Katie Lewis received her BA from Colorado College and her MFA from California College of the Arts. She has exhibited her work nationally and internationally at venues such as the Museum of Modern Art Luxembourg, Museum Rijswijk – The Netherlands, Nevada Museum of Art, Stanford University, San Jose Institute of Contemporary Art, San Francisco State University, Pennsylvania College of Art and Design and the Patricia Sweetow Gallery. In 2016, she was awarded a Joan Mitchell Painters and Sculptors Grant. She has also received grants from the Pollock Krasner Foundation, Sierra Arts Foundation and a residency at the Anderson Ranch Arts Center. She has been included in the publications The Map as Art: Contemporary Artists Explore Cartography and Cartographies of Time both published by Princeton Architectural Press.

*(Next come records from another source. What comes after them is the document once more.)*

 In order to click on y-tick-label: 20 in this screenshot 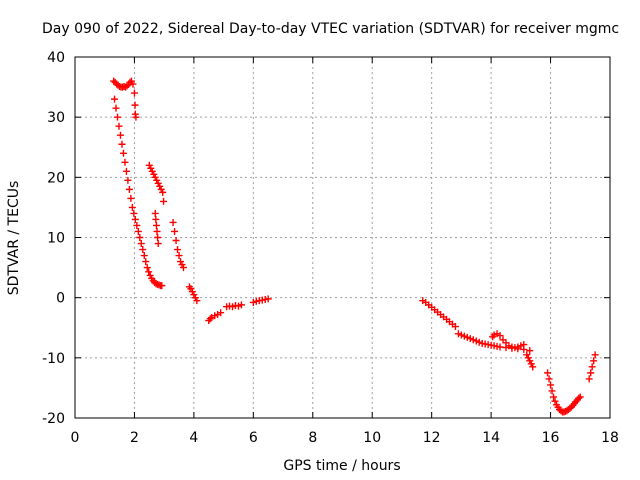, I will do `click(56, 178)`. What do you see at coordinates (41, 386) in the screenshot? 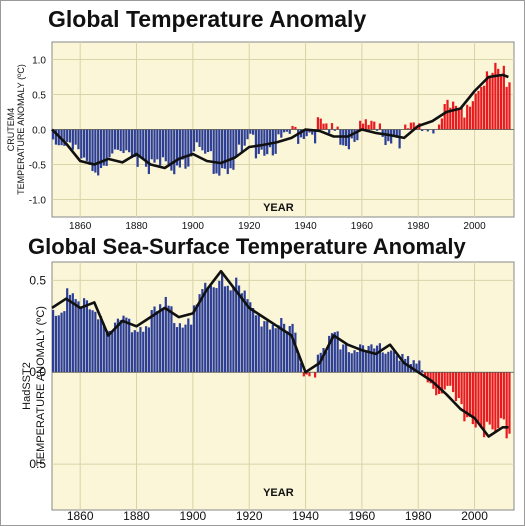
I see `y-axis-label: TEMPERATURE ANOMALY (ºC)` at bounding box center [41, 386]. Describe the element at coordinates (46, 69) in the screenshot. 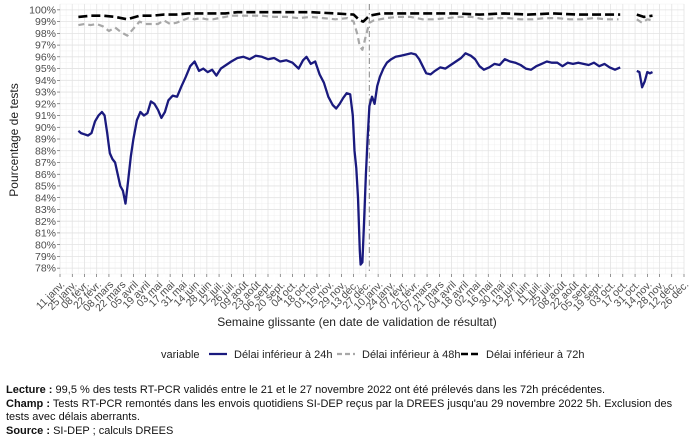

I see `y-tick-label: 95%` at that location.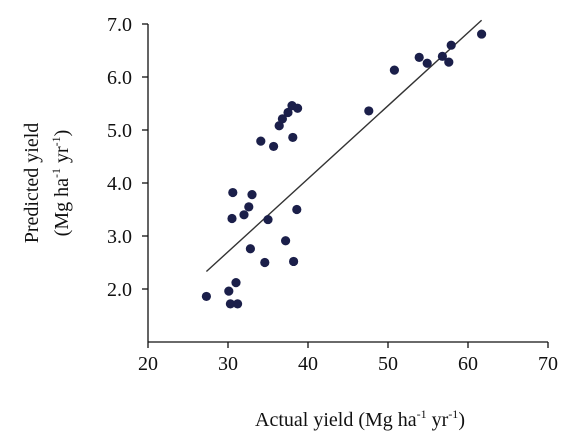 This screenshot has height=439, width=570. Describe the element at coordinates (360, 419) in the screenshot. I see `x-axis-title: Actual yield (Mg ha-1 yr-1)` at that location.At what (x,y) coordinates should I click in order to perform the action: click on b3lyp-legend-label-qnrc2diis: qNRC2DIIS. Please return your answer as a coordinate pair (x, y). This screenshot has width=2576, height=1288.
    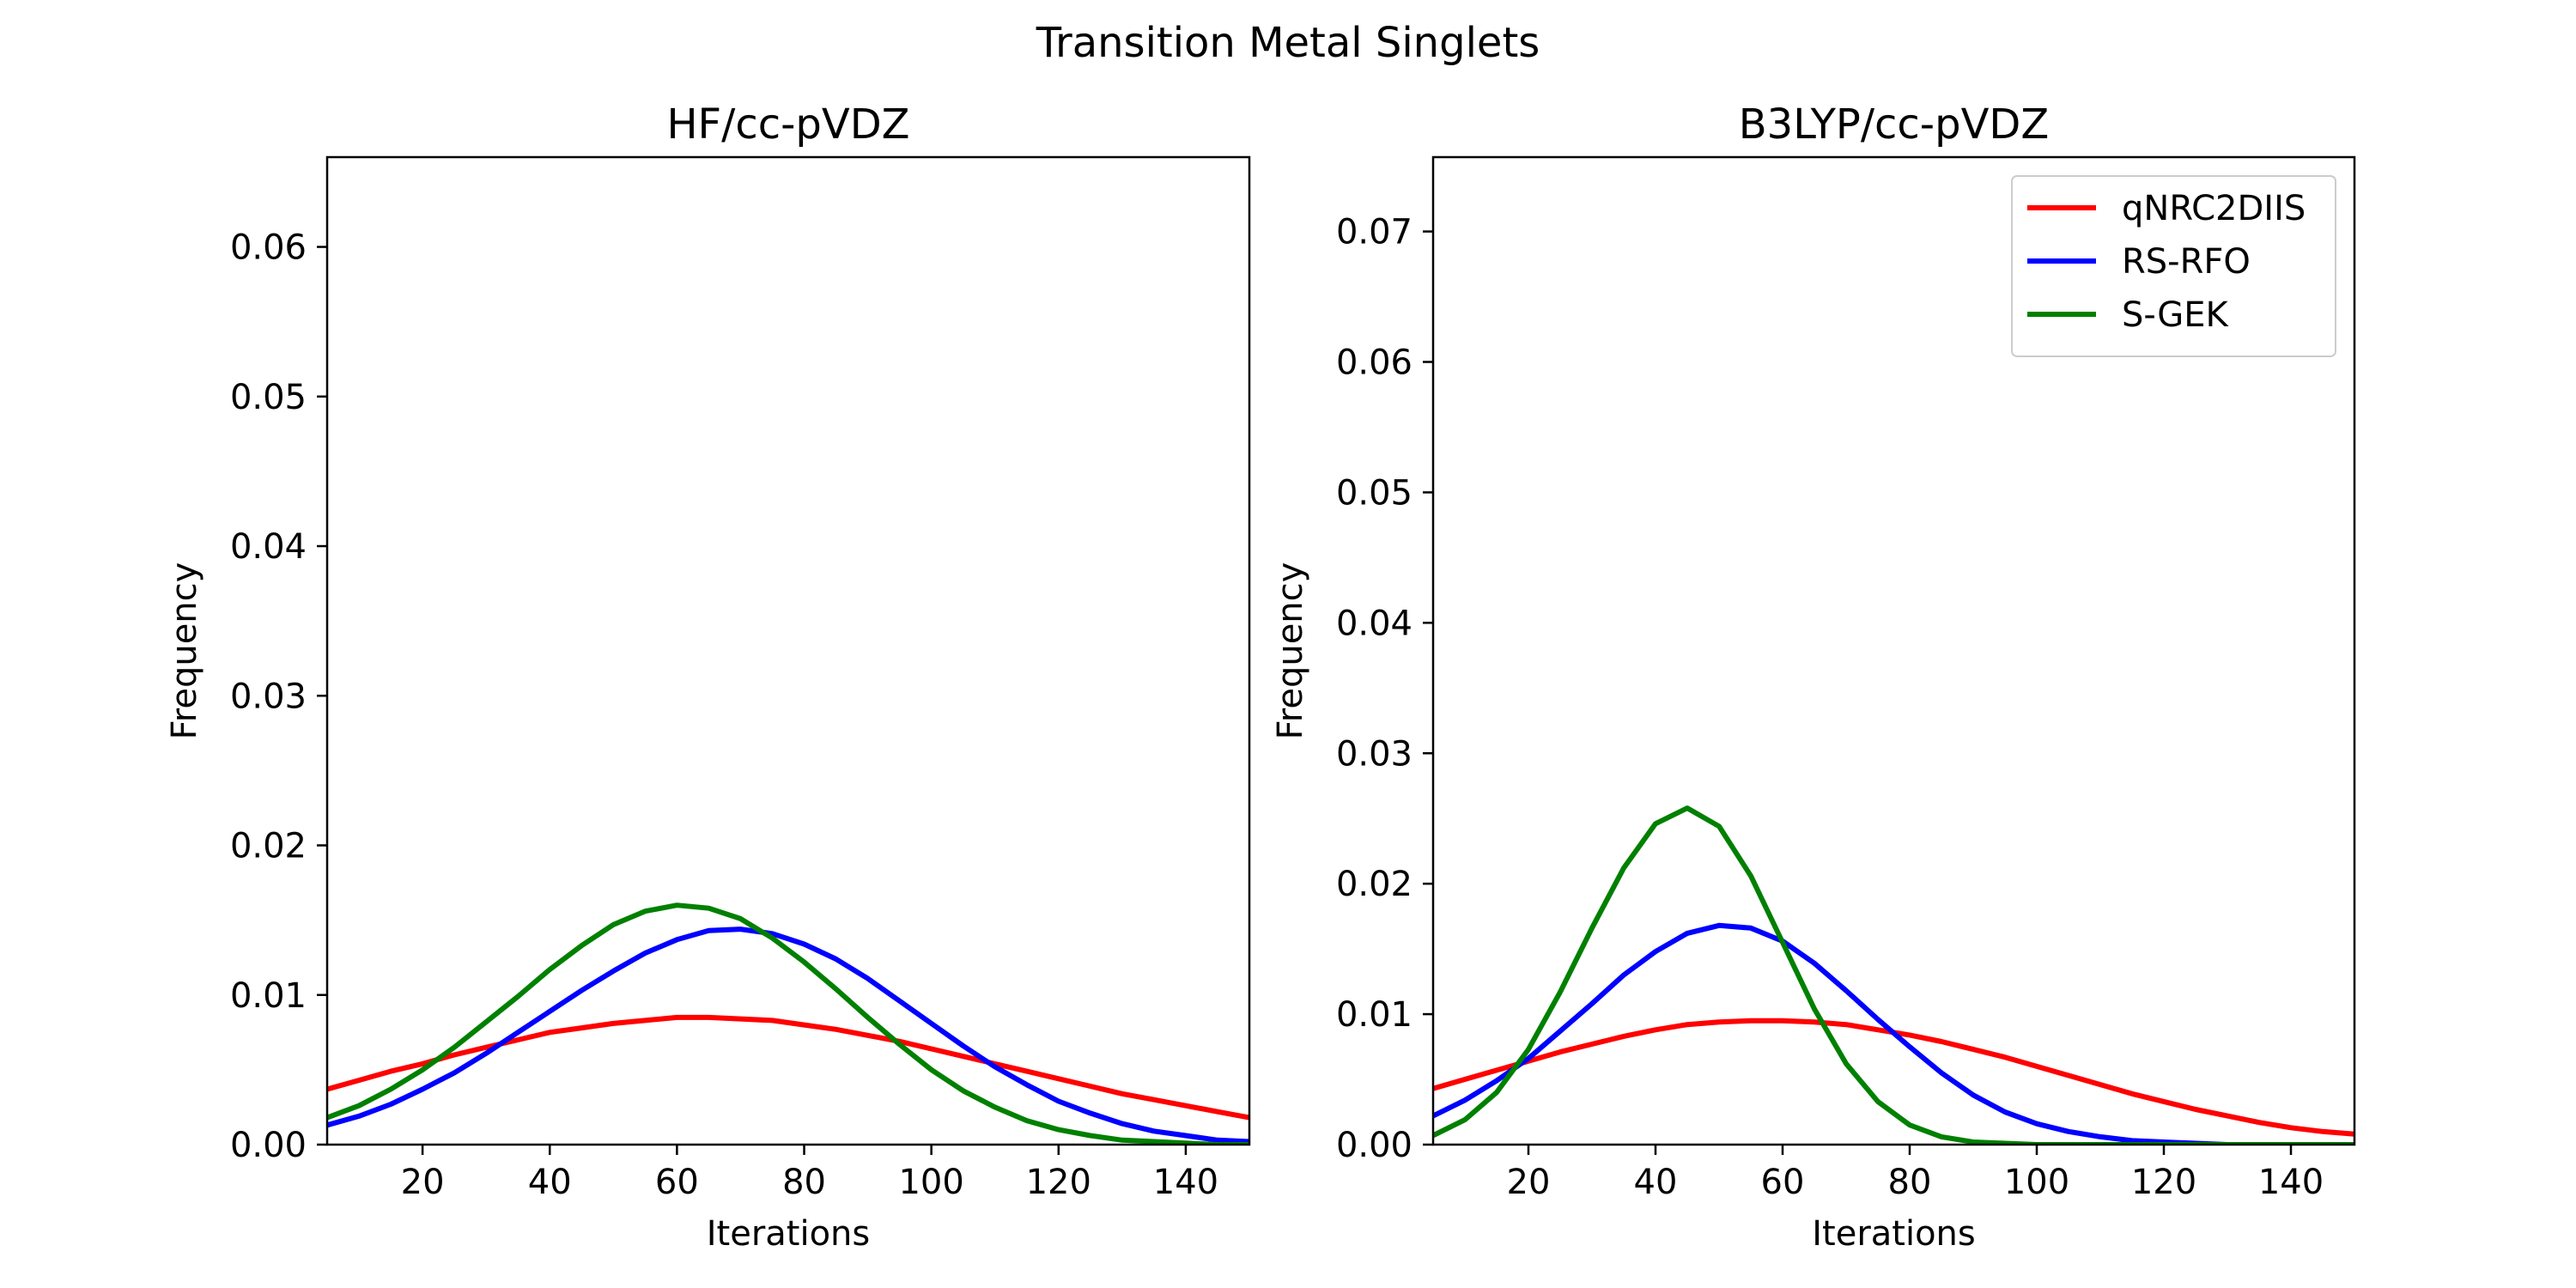
    Looking at the image, I should click on (2214, 208).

Jeannine Mosely (born May 16, 1953, Pittsburgh, PA) holds a Ph.D. in electrical engineering and computer science from the Massachusetts Institute of Technology, and is known for her work as an origami artist. She is best known for her modular origami designs, especially her work using business cards. She has organized several crowd-sourced origami projects built from tens of thousands of business cards involving hundreds of volunteers for each project. Her work was presented at the Institute For Figuring (IFF), an organization based in Los Angeles, California that promotes the public understanding of the poetic and aesthetic dimensions of science, mathematics and the technical arts.

Phillip David Stearns is an artist and designer living in Brooklyn, NY.His practice involves the use of a wide range of electronic technologies and media to address the many roles technology plays in contemporary society. Deconstruction, reconfiguration, and extension are key methodologies and techniques employed in the production of works that range from audio visual performances, electronic sculptures, light and sound installation, digital textiles, and other oddities both digital and material. He received his MFA in music composition and integrated media from the California Institute of Arts in 2007 and his BS in music technology from the University of Colorado at Denver in 2005. He is a member of NEW INC’s 5th year cohort.

Colleen Wolstenholme works in a range of mediums including jewelry, drawing, painting, sculpture, embroidery, and digital collage. Through systematic formal approaches, she tries to evoke objects and systems that are invisible to the naked eye, yet have huge influence on our lives. She uses fluid sets of rules to set up a situation whereby she can complete a work’s form in a way that enables production to flow. The formal organization that ensues is a result of negotiating with potential. It is a process of unfolding where variance from a norm causes the intricate characteristics of the form. Colleen Wolstenholme received a Bachelor of Fine Art in 1986 from the Nova Scotia College of Art and Design in Halifax and a Master of Fine Art in 1992 from the State University of New York, The College at New Paltz.